Verona Risonanze 2025

Il luogo è quello giusto: quel Teatro Filarmonico che il 5 gennaio 1770 ospitò il primo concerto a Verona di Wolfgang Amadeus Mozart. Anche la data della giornata di apertura del Convegno internazionale di musicoterapia in programma il 3 e 4 ottobre non poteva essere più significativa: per una coincidenza che vogliamo leggere come promettente, mentre le piazze d’Italia si mobilitano e fanno rumore per riportare l’attenzione su Gaza e sui volontari della Flotilla, arrestati dall’esercito di Israele, esperti di musicoterapia nazionali e internazionali condividono con il pubblico presente spunti e prospettive sul potere aggregante e generativo della musica, come anticipato già dal titolo “Risonanze. Comunità sonore per vivere meglio“. Si può allora sognare o operare perché, come accade nella sala del teatro grazie alle interazioni sonore avviate da Mauro Faccioli, Stefano Baroni e Albert Hera, si diffondano sempre più pratiche di occupazione della spazio attraverso la musica non più vista solo come prodotto estetico, creato da professionisti, e accessibile a pochi, ma come pratica di uno stare insieme che vuole creare benessere e abbattere barriere e stereotipi, e curare anime e corpi, individuali e sociali.
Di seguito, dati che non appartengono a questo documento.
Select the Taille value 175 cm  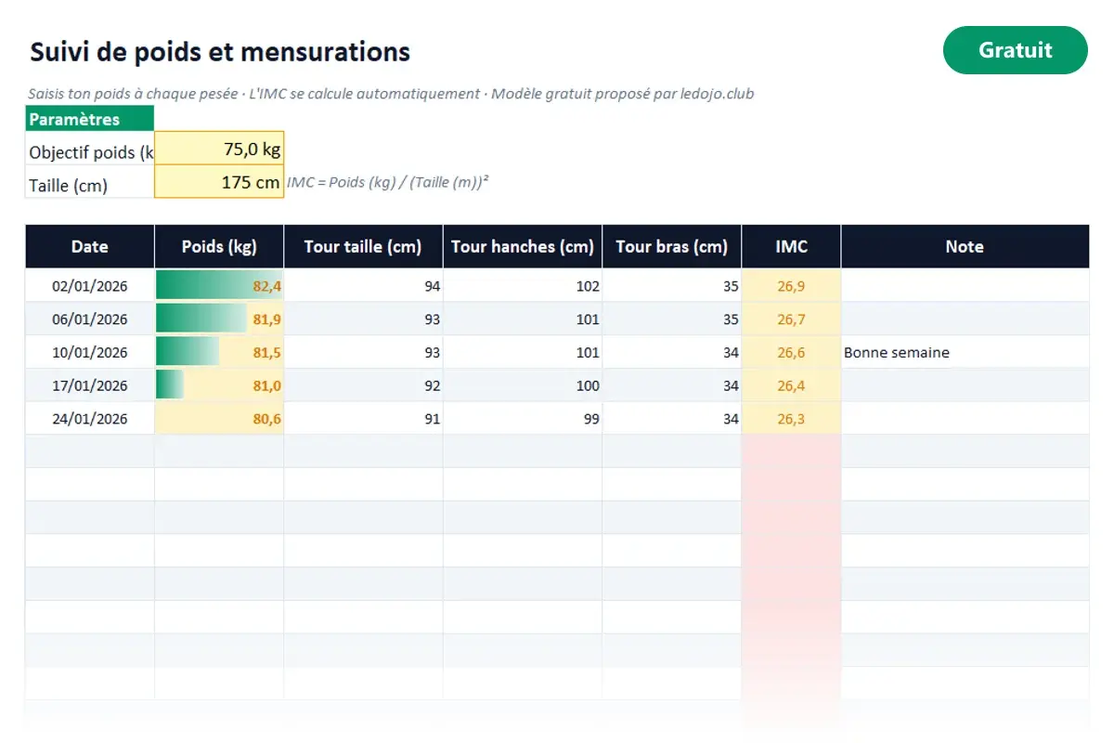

L’idea nasce all’interno del progetto Proben, finanziato dal Ministero dell’Università e della Ricerca nel 2023 con l’obiettivo di contrastare i fenomeni di disagio psicologico ed emotivo tra la popolazione studentesca, reso impellente dalle conseguenze sociali dovute all’isolamento obbligato nei lunghi mesi della pandemia da Covid 19, e dalla necessità di intervenire per arginare il fenomeno dei suicidi e promuovere il benessere psico-fisico degli studenti e delle studentesse universitarie e delle istituzioni AFAM (Alta Formazione Artistica, Musicale e Coreutica).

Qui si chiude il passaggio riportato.